Ovadia is widely known for its focus on contemporary Mexican cuisine, fusing culinary traditions with modern and creative touches, and at Nudo Negro we had the opportunity to try tacos with a unique flavor.
As is common in the restaurants of the chef, who heads places like Paxia, Merkavá and Sôd, mealtime becomes an experience that seeks to include diners in the process for a more personal tasting.
The first stop for anyone going to Nudo Negro is a visit to the kitchen, where they will be greeted by their team.
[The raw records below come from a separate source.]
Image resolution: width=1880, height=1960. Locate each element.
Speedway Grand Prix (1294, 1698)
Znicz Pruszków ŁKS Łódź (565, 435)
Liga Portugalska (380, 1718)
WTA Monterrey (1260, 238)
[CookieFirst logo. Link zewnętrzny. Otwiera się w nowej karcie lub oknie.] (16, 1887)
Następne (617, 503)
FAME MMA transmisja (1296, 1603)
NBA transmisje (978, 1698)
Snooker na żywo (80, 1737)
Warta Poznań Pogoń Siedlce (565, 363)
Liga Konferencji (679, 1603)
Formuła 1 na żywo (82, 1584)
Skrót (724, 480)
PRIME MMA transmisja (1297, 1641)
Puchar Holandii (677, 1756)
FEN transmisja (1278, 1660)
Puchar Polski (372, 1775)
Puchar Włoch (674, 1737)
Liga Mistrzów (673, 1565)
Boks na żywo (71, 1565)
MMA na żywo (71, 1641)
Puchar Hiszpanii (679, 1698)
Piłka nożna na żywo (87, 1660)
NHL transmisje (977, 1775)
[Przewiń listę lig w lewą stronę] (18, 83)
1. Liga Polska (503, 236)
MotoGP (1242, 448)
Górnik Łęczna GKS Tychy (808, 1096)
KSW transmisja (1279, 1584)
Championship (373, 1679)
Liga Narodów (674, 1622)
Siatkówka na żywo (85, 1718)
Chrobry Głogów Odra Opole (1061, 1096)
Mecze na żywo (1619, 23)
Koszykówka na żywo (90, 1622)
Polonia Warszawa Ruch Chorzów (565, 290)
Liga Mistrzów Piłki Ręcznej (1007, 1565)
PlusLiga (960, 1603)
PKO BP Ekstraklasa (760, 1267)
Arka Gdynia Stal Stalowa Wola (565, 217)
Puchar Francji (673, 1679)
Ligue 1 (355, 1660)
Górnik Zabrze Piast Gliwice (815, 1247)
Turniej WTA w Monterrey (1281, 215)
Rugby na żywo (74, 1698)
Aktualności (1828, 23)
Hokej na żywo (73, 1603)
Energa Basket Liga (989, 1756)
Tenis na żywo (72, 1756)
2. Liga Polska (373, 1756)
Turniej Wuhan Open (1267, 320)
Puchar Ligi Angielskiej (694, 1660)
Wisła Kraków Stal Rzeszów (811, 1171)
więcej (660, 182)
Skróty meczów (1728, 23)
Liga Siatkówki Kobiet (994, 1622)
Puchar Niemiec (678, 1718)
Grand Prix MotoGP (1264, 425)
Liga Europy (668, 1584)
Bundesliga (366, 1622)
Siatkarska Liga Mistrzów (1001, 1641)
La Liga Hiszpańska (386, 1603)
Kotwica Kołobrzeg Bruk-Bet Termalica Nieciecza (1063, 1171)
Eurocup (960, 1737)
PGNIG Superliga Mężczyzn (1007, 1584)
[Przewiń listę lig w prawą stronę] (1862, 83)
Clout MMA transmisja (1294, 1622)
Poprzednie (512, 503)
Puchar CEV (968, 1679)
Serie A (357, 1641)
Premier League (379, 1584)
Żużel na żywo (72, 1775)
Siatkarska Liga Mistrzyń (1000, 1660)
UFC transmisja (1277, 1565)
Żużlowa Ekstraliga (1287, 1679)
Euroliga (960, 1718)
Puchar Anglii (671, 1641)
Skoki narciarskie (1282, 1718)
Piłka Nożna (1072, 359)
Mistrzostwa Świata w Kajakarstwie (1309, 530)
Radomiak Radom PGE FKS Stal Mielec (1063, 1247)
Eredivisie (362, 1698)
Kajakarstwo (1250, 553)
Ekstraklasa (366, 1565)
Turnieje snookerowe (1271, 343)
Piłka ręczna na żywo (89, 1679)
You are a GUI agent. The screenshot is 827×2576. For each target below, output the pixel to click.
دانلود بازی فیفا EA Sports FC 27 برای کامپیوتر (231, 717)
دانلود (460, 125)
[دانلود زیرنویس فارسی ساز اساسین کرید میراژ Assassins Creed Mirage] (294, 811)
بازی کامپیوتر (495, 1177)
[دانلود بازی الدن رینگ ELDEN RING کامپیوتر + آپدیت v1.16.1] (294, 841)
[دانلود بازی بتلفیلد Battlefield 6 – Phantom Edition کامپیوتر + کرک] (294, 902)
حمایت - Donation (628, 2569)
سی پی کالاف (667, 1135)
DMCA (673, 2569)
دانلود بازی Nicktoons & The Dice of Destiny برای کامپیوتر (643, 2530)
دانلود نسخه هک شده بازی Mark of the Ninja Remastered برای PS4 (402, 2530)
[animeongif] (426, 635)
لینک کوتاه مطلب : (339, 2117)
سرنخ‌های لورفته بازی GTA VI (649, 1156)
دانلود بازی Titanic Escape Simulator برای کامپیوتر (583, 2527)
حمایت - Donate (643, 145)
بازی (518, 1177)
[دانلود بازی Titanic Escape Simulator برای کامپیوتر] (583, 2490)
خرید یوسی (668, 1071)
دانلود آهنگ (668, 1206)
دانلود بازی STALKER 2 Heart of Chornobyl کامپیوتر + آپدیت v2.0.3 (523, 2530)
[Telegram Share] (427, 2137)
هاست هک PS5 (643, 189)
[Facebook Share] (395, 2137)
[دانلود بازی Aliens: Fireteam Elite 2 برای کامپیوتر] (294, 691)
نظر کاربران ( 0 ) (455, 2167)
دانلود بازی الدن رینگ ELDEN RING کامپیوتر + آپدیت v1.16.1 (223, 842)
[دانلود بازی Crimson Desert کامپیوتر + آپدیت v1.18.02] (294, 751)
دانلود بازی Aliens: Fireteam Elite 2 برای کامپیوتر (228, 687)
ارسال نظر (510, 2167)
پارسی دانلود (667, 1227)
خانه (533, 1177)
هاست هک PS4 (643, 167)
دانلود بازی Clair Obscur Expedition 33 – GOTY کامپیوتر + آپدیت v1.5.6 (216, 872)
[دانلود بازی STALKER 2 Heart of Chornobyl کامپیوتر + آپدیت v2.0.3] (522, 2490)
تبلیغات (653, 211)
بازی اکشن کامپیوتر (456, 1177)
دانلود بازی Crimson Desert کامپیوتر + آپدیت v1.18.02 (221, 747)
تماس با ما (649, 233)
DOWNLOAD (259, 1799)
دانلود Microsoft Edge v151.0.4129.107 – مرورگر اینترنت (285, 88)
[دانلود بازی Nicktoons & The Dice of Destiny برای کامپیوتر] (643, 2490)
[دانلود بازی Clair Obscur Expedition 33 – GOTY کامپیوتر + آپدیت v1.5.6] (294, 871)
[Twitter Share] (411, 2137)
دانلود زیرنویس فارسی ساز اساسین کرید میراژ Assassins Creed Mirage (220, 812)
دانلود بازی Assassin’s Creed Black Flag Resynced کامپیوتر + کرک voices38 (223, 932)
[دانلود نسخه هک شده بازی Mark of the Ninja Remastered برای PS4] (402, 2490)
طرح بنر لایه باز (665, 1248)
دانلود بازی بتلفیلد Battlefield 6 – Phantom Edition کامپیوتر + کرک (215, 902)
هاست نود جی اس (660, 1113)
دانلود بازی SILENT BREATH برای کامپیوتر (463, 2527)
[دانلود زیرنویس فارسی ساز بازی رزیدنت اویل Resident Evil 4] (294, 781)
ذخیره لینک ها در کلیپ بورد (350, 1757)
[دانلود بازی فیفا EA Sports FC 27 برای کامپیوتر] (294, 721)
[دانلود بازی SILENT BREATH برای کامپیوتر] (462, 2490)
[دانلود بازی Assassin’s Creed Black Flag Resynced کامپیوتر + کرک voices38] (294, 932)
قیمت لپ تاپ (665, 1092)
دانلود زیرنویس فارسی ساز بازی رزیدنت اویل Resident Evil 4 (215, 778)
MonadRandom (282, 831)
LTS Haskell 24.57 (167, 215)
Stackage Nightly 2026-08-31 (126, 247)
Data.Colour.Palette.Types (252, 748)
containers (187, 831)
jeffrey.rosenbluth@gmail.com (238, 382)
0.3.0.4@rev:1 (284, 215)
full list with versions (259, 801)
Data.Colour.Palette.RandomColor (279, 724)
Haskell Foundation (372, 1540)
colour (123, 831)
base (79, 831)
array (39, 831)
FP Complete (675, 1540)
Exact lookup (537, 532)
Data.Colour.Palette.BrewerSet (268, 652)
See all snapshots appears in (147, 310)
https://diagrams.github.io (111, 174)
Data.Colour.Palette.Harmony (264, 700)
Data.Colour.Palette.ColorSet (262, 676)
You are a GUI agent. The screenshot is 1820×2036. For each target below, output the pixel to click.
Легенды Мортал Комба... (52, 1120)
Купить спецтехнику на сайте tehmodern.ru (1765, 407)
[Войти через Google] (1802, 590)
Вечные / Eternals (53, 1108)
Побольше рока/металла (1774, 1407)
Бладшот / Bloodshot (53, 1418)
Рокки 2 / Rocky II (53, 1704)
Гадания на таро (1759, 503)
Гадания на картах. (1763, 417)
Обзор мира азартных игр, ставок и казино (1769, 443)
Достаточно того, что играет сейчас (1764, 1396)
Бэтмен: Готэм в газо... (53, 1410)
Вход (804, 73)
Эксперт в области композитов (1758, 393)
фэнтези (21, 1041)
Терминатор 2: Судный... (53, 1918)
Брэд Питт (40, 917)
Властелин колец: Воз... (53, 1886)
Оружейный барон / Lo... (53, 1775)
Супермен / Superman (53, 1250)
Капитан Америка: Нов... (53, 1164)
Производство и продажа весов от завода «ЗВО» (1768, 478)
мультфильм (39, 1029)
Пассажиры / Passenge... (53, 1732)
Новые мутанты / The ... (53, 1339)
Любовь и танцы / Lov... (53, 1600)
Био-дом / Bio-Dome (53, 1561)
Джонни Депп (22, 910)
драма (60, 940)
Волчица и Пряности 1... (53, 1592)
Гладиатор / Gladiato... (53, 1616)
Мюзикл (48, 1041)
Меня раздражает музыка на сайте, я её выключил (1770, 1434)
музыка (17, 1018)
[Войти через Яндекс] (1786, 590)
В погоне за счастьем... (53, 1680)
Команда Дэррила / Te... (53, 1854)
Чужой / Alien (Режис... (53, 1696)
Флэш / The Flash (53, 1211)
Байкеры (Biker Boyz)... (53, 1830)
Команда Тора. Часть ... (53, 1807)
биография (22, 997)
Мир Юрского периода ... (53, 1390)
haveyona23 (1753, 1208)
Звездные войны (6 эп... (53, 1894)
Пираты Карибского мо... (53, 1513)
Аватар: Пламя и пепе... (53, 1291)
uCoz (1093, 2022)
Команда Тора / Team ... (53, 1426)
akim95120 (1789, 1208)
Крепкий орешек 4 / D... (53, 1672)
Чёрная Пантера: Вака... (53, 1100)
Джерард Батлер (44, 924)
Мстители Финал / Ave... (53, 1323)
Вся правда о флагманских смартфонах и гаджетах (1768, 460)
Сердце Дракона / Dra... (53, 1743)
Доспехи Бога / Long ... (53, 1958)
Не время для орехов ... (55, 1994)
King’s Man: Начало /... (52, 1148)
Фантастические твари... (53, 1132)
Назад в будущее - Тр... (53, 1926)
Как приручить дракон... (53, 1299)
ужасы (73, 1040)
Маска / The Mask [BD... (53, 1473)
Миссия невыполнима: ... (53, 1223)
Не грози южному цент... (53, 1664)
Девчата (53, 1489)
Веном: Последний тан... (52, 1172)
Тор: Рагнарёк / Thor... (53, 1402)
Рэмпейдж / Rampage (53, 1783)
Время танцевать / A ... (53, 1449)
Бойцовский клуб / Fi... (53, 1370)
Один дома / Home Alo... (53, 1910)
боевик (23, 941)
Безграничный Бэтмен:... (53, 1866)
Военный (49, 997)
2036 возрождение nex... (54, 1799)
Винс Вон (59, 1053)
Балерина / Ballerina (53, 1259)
There, the flavor route begins with a shepherd’s dumpling that will take you to the streets of Mexico City with a classic deconstructed Chilango taco.
Afterwards, and to warm up our engines, we enjoyed a cocktail called To Drink on Tuesday Night, which contained London One, yuzu jam, lemon grass syrup and lemon juice.
Then, we delved into their tacos:
Sweet and sour fried chicken taco, mango pickle with mustard seed, radish, Korean salsa and guacamole.
Crispy nori taco with fish tripe and beef machaca, tzatziki, yellow lemon zest, fennel and cilantro.
Stewed beef tail taco, roasted cauliflower puree, pickled white onion and chile de arbol sauce.
Madrid Chilanga style tripe taco, fried chickpeas, tortilla ash sauce and onion.
DESSERT: Taco-Korean crepe with Zamorano chongos, matcha, eggnog and flamed meringue.
We were also able to enjoy the Nudo Negro Margarita, which has agave honey and is flamed with Controy.
Where: Zacatecas 139, Roma Nte., Cuauhtémoc, 06700 Mexico City, CDMX
You can find tacos every Tuesday at their “Taco Tuesday.”